Jedes Moor, das in Deutschland entwässert wird, ist ein Verbrechen gegen das Klima. Durch die Trockenlegung wird sehr viel Kohlenstoff frei und gelangt dann in die Atmosphäre. Moore haben die Eigenschaft, dass sie wachsen und somit vermehrt Kohlenstoff einlagern können. Außerdem wird durch den Abbau von Mooren die Tier- und Pflanzenwelt bedroht, weil Biotope für bedrohte Tier- und Pflanzenarten verloren gehen. Die Wissenschaftler des Thünen-Instituts gehen davon aus, dass in Deutschland jährlich 1,5 Promille Humusboden verloren geht. Die Verdichtung des Bodens nimmt in Deutschland mit sechzig Hektar Flächenfraß täglich zu.

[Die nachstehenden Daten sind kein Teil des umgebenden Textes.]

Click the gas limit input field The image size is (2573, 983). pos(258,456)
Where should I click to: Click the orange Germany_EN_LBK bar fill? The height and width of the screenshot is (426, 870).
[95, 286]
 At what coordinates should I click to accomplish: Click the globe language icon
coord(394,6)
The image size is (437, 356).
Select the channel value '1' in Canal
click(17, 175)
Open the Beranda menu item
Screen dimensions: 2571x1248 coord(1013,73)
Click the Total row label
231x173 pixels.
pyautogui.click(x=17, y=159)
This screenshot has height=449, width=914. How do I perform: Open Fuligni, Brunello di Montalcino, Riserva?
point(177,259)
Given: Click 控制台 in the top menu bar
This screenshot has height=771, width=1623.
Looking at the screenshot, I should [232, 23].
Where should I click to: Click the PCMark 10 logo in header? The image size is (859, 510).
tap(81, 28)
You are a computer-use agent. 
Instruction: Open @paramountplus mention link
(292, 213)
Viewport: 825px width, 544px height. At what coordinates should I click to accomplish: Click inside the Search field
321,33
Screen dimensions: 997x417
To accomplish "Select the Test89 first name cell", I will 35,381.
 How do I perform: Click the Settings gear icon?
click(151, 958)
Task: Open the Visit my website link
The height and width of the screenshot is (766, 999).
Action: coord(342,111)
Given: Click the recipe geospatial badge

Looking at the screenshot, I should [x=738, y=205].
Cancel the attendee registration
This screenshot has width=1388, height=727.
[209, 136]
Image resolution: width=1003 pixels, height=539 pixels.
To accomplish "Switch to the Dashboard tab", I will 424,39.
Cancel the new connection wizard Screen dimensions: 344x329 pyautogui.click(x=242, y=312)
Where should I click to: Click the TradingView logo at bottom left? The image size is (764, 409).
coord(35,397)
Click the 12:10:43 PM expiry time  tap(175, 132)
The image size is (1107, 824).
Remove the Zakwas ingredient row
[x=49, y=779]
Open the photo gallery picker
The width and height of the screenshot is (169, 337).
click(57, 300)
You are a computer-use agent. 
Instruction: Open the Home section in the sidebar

Nach Aussagen des Bundesamts für Naturschutz haben sich die für den Naturschutz wichtigen Grünlandflächen in den letzten Jahren erheblich reduziert: in der Zeit von 1990 bis 2009 sind 875.000 Hektar verloren gegangen. Der Flächenfraß hängt mit dem Klimawandel zusammen beziehungsweise der Klimawandel hängt mit dem Flächenfraß zusammen. Um den Klimawandel wirksam zu bekämpfen, wurde in Deutschland das Erneuerbare-Energien-Gesetz verabschiedet. Das klingt zunächst einmal vernünftig, ist aber aus ökologischen Gesichtspunkten sehr fragwürdig, weil mit dem EEG der Flächenfraß nicht bekämpft wird. Für die Landwirte ist das EEG sehr profitabel, weil sie auf ihrer Fläche Mais anbauen können, der wiederum einer Biogasanlage zugeführt werden kann. Monokulturen sind für den Humusboden aber nicht förderlich.

Auf der Klimakonferenz in Paris verpflichtete sich Frankreich auf das 4-Promile-Ziel. Deutschland hat die zugehörige internationale Deklaration als Erstunterzeichner mitgetragen. Wenn die Bundesregierung den Klimawandel ernst nehmen würde, darf der Humusboden nicht abnehmen, sondern er müsste um 4-Promile jedes Jahr wachsen. Durch die zunehmende Industrialisierung der Land- und Forstwirtschaft findet aber ein ständiger Humusverlust statt. Leider wird das 4-Promile-Ziel der Klimakonferenz in Paris im Jahre 2015 nicht ausreichend berücksichtigt. Wenn Politikerinnen und Politiker glauben, dass sie nachhaltig handeln, wenn sie das 2-Grad-Ziel der Erderwärmung erfüllen, haben sie  die Zusammenhänge leider nicht erkannt. Das sind keine guten Nachrichten, sorry, Alexander von Humboldt.

[i] Bei einer unterstellten Größe von 68 Meter mal 105 Meter.

[ii] Florian Schwinn, Raubbau an der Erde: Unser Krieg gegen den Boden, in: Blätter für deutsche und internationale Politik, Berlin, 10´19, S.102.